Medicina na Rússia
Nadyne Dias, 21 anos, foi fazer Medicina na Rússia
Determinação e coragem para encarar novos desafios em terras distantes. Não há fronteiras que impeçam a jovem Nadyne Frederico Dias, 21 anos, de alcançar o sonho de se formar
“Sempre tentei fazer algo que fosse especial. A Medicina é uma forma de ajudar ao próximo e é uma coisa que gosto”, explica Nadyne, que nasceu no Rio de Janeiro e mudou-se para Itabira na adolescência. Depois, foi para Belo Horizonte e fez cursos preparatórios para vestibular por dois anos, enquanto concorria a vagas nas universidades federais
Ao pesquisar na internet, encontrou uma empresa parceira da Universidade Médica Estatal de Kursk e decidiu mudar-se para lá. “Perguntei à minha mãe sobre o que achava: ela falou não na hora! Tentei convencê-la por um tempo e, no final das contas, foi a pessoa que mais me apoiou. Sair de casa nova, e ainda para fora do país, em um lugar que você nunca pensou que estaria, é uma sensação nova, dá muito medo”, avalia.

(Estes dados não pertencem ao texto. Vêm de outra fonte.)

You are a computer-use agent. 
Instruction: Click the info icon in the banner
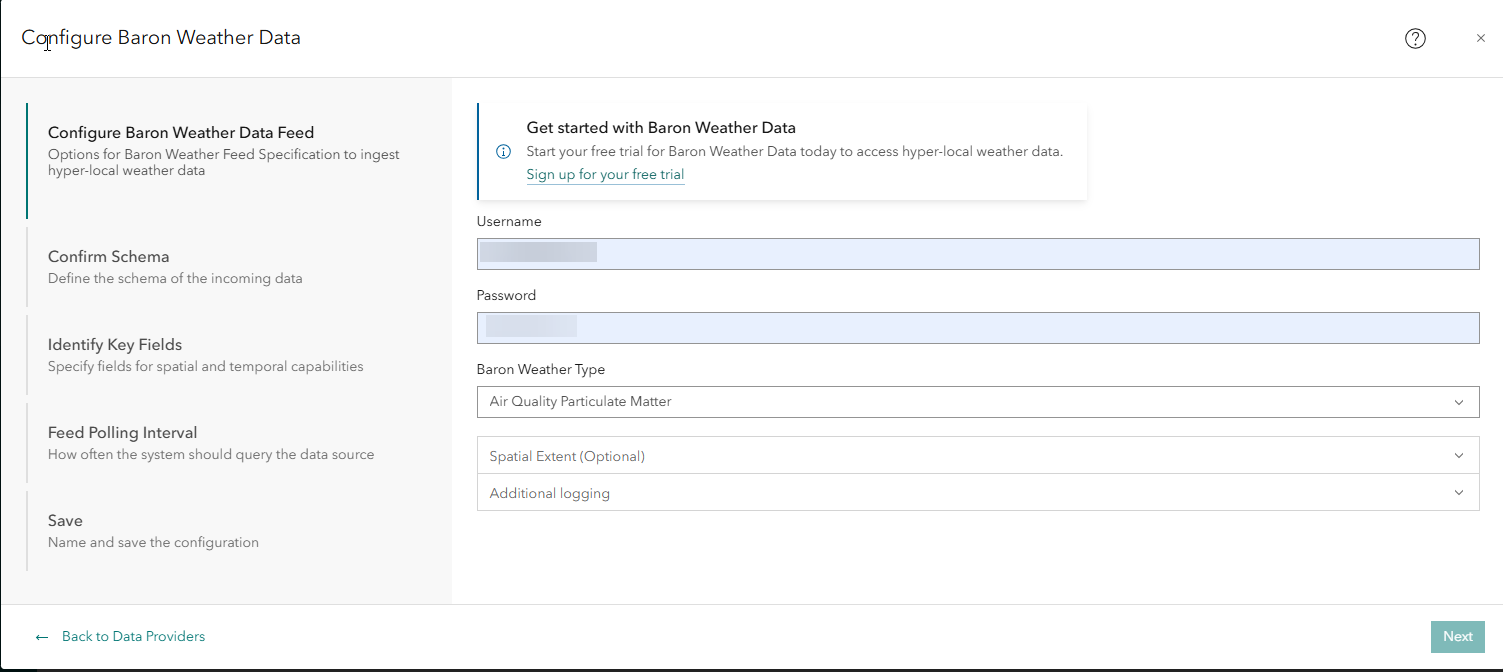tap(504, 152)
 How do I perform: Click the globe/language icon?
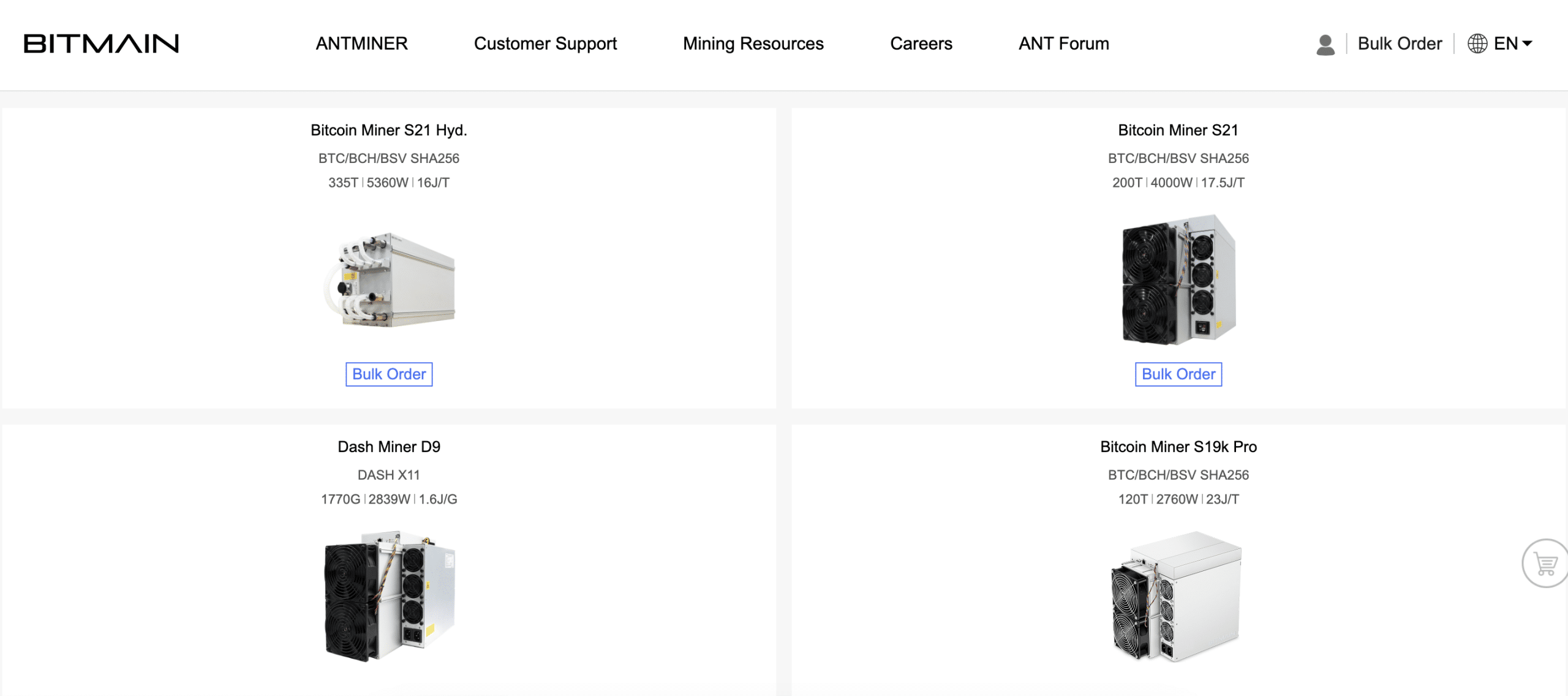point(1478,44)
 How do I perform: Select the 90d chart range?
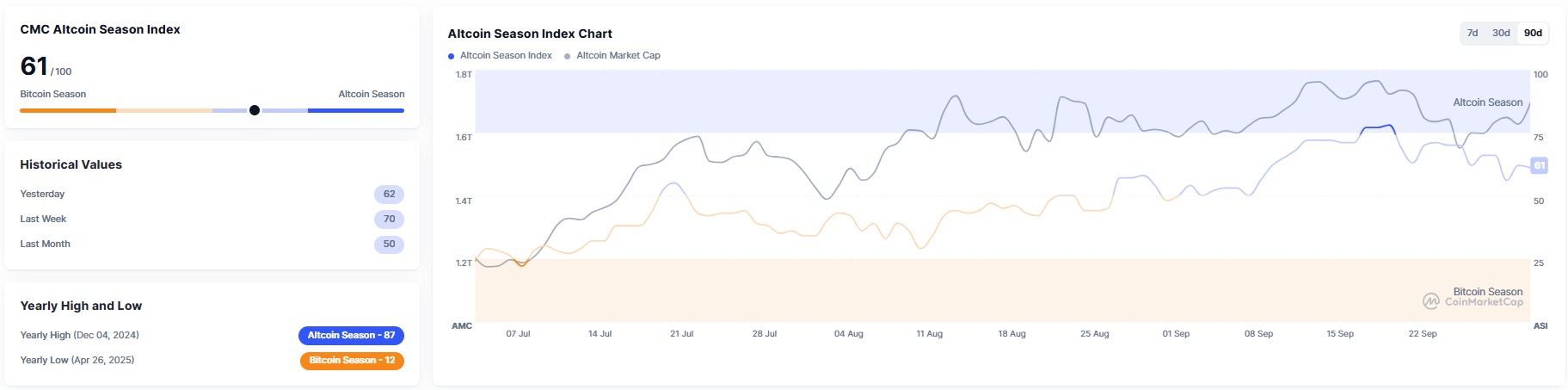1533,33
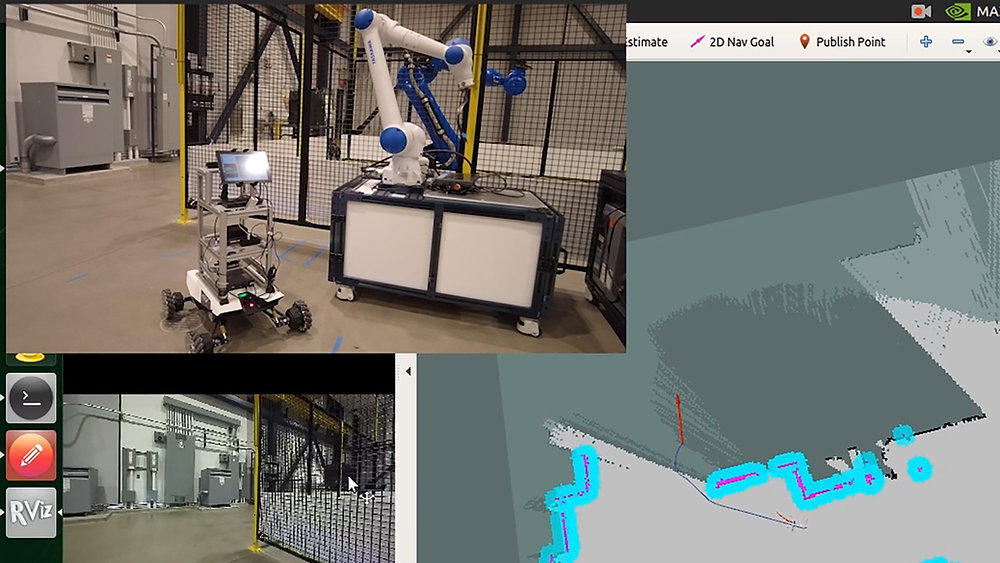Click the blue minus toolbar icon
The image size is (1000, 563).
(x=957, y=42)
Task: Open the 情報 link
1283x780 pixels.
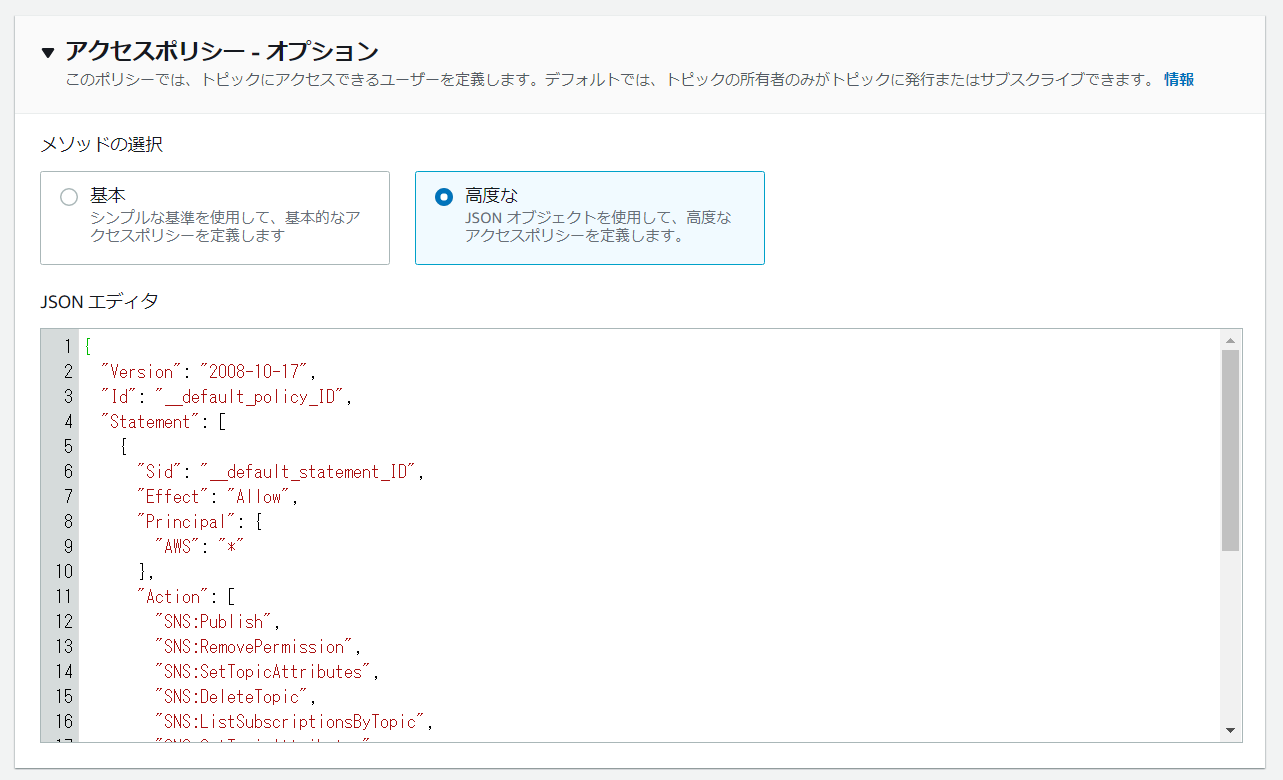Action: pyautogui.click(x=1178, y=80)
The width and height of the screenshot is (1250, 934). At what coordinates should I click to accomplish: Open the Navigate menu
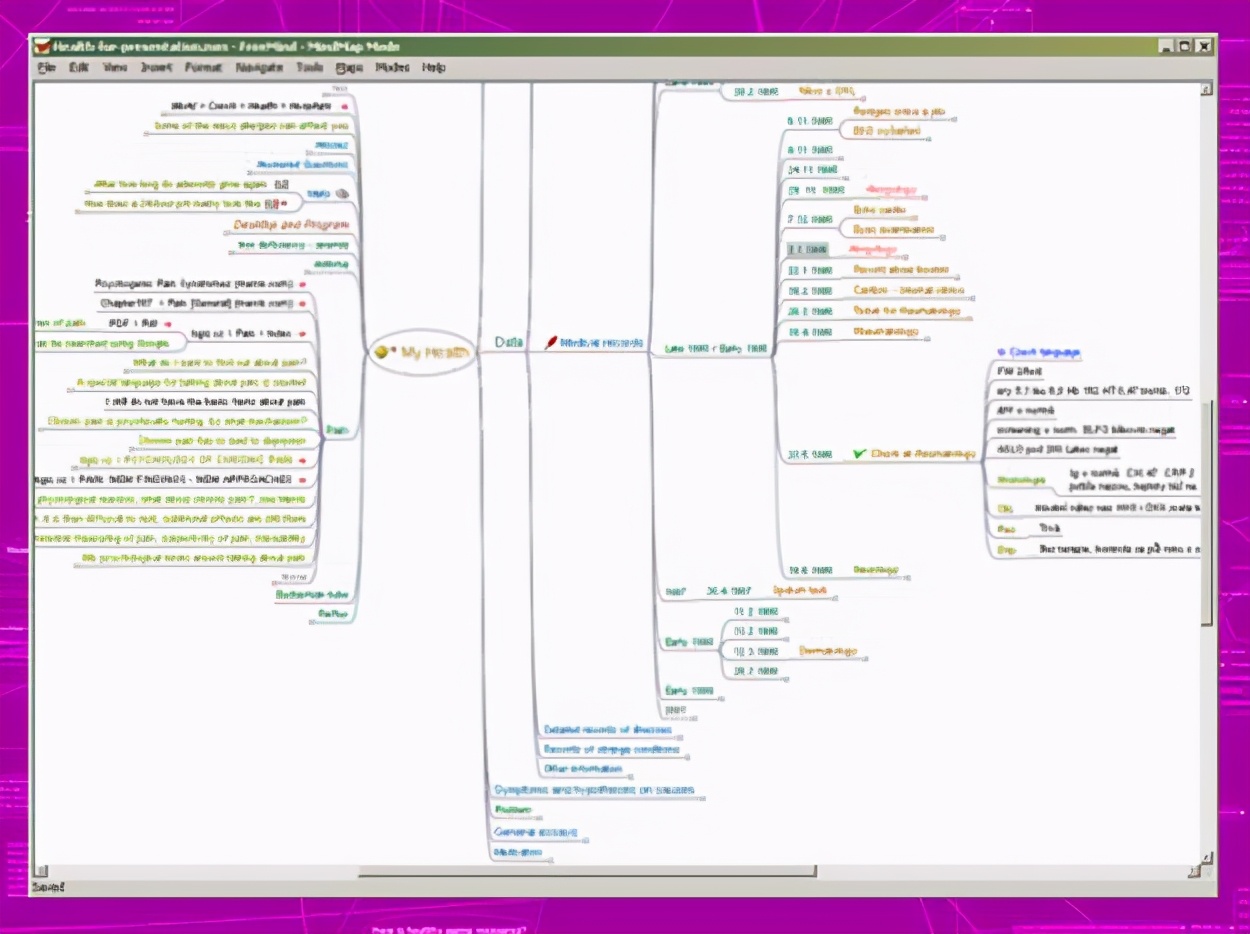[x=257, y=68]
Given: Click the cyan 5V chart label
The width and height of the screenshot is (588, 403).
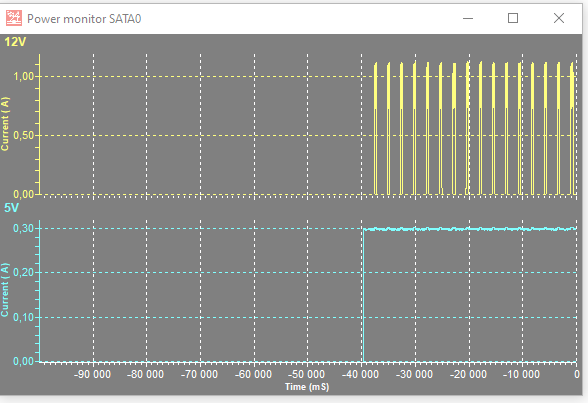Looking at the screenshot, I should click(x=11, y=208).
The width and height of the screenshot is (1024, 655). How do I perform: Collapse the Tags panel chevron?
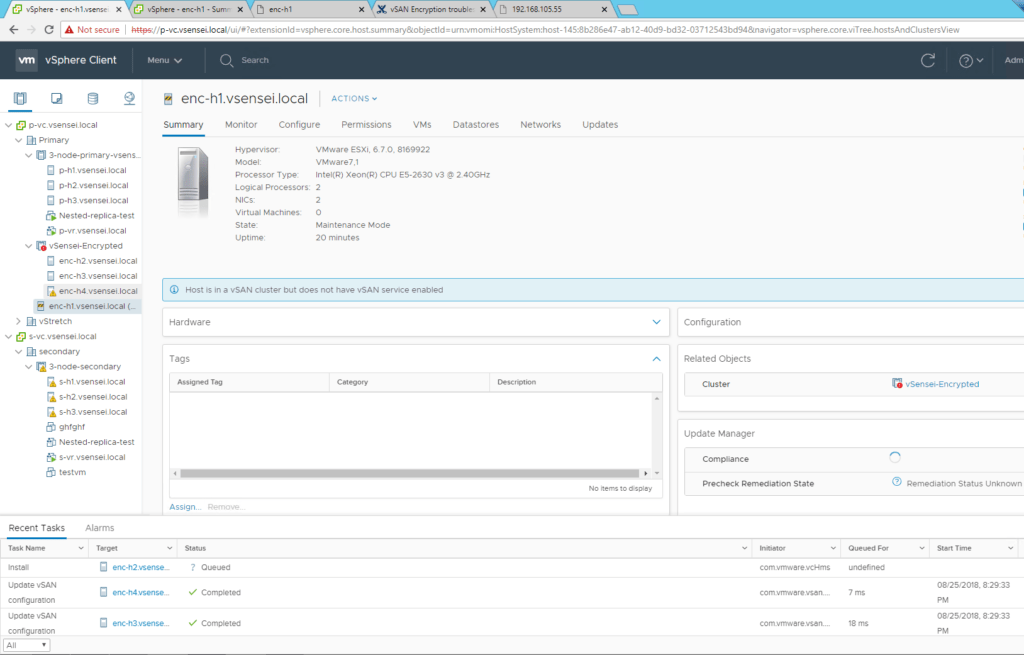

O embarque aconteceu em junho de 2012: o grupo era formado por 14 brasileiros. Ao chegarem a Kursk, os alunos ingressaram na faculdade preparatória para dominar melhor o inglês (utilizado nos materiais didáticos e nas aulas) e aprender a língua russa. Por cerca de seis meses, também tiveram aulas de Biologia, Física e Química. No final, foram submetidos a uma prova para entrar na Universidade Médica Estatal.
Nadyne relata que as turmas são bem reduzidas: são, no máximo, 12 alunos por sala. Ela aponta outras diferenças no sistema de ensino. “Eles te dão o material e você tem que chegar sabendo todo o conteúdo para as aulas práticas. Temos prova oral e escrita todos os dias. Há uma exigência e pressão muito grande dos professores”. Outro ponto ressaltado é a rigidez da grade acadêmica. “Ela é fixa, você tem de cumprir as matérias naquele período”, pontua. Se no exame final o aluno não for aprovado em uma disciplina, ele repete o semestre inteiro.
Ao longo do ano, a estudante comunica-se com os familiares por meio das redes sociais. “Fui para lá com um objetivo. Tento focar na minha escolha e pensar que moro lá agora, durante esses seis anos. Se o período que tenho para passar com minha família é uma vez ao ano ou a cada dois anos, tudo bem. Sou bem racional”, destaca.
Clima, costumes e estilo de vida na Rússia
“Kursk é uma cidade pequena, onde se tem a liberdade de sair a qualquer momento ou horário”, diz Nadyne, que mora em um hostel (albergue) para estudantes na mesma rua da universidade. O prédio possui nove andares: quatro são ocupados por brasileiros e os demais por alunos da Nigéria, Malásia, Índia e China.
“Divido o quarto com uma moça de Salvador. No quarto ao lado, uma é de Brasília e a outra, de Goiás. Encontram-se pessoas de todos os cantos, com histórias de vida bem diferentes. A gente aprende muito quanto a essa questão de convivência com brasileiros e estrangeiros”, relata.
Ela comenta que a tarifa de transporte público é acessível, embora os ônibus não sejam novos. São 11 rublos, que correspondem a aproximadamente R$ 0,80. O inverno rigoroso foi um dos desafios para Nadyne, assim como a convivência com os moradores locais. Outros pontos destacados por ela são a língua e a moeda nacional. “Depara-se com uma língua que é totalmente diferente: você vai ao supermercado e não tem nem noção do que cada coisa significa. O dinheiro é desvalorizado. Você dá uma quantia que, em número, é muito grande; acha-se que está pagando muito, mas não é bem assim”, conclui.